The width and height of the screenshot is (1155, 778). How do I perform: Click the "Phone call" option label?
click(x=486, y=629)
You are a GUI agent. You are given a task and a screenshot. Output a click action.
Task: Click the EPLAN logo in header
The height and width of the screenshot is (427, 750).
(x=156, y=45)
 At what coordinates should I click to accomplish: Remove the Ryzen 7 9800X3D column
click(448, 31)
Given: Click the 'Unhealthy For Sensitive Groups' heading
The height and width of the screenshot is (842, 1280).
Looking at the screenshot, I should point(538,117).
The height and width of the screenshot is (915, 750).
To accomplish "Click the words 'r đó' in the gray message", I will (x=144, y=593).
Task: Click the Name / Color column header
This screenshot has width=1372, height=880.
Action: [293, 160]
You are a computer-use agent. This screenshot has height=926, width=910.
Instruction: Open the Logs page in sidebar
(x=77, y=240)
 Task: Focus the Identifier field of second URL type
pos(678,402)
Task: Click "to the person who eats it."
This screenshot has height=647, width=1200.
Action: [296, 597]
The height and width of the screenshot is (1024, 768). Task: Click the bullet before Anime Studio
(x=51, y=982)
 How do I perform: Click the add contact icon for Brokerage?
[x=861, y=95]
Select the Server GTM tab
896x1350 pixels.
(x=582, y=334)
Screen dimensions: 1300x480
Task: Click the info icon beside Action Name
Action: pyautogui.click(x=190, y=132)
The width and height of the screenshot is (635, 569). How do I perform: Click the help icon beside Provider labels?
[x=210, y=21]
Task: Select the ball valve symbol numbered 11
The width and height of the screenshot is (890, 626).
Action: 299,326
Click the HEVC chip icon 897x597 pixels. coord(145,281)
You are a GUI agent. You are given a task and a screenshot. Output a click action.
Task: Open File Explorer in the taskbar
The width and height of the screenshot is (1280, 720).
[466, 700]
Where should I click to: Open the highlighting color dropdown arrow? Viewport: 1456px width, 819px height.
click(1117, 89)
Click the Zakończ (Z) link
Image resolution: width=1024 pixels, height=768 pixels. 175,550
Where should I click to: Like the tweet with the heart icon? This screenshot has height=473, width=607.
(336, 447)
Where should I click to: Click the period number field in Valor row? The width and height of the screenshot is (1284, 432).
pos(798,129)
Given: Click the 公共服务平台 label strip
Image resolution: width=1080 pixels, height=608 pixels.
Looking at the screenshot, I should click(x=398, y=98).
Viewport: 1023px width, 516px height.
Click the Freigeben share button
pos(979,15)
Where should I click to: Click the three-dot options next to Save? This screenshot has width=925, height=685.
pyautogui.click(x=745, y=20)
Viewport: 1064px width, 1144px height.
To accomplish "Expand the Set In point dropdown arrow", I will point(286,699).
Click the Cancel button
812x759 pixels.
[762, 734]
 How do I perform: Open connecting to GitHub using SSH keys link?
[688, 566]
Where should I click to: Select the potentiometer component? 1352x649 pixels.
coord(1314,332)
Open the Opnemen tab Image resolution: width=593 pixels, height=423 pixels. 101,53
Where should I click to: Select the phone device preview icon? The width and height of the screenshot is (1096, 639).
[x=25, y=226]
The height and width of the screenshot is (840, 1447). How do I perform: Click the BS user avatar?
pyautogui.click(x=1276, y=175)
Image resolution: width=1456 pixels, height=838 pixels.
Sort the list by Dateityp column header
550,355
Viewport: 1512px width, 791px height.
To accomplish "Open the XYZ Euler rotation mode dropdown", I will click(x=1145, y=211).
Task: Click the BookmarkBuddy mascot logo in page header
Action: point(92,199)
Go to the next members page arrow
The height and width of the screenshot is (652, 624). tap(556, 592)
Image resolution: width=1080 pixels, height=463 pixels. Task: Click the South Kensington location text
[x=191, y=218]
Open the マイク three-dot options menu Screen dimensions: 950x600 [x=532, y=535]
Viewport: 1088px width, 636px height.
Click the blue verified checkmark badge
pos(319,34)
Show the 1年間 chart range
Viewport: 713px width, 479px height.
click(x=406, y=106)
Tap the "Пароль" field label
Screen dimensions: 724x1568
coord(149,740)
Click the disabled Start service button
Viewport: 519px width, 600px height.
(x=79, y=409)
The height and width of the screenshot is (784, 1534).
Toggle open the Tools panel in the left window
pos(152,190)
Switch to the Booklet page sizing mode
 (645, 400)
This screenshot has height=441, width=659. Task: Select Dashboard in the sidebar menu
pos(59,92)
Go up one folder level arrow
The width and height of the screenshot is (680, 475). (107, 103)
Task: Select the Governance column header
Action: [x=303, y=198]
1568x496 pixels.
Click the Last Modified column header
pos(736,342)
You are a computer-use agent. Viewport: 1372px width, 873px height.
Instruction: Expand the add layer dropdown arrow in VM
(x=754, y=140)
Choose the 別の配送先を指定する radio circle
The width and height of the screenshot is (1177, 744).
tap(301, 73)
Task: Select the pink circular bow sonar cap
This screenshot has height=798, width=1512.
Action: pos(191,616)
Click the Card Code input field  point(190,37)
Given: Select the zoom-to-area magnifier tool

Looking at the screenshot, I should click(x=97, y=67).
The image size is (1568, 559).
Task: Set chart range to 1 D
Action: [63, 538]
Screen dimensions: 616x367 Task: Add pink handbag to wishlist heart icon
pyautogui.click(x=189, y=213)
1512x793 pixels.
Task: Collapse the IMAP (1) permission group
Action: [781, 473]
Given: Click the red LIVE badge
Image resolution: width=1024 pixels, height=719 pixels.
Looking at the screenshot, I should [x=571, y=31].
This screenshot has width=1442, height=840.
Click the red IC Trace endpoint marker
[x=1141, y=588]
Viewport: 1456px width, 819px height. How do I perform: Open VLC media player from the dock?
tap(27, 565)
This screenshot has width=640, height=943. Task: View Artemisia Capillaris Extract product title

************

▶ Stated goal
Which lines above contain the word "options"? Copy each of them in full.

▶ Response to this exercise
Where should I click to: Click the three-dot options next to Save? This screenshot has width=925, height=685.
Open the マイク three-dot options menu Screen dimensions: 950x600 [x=532, y=535]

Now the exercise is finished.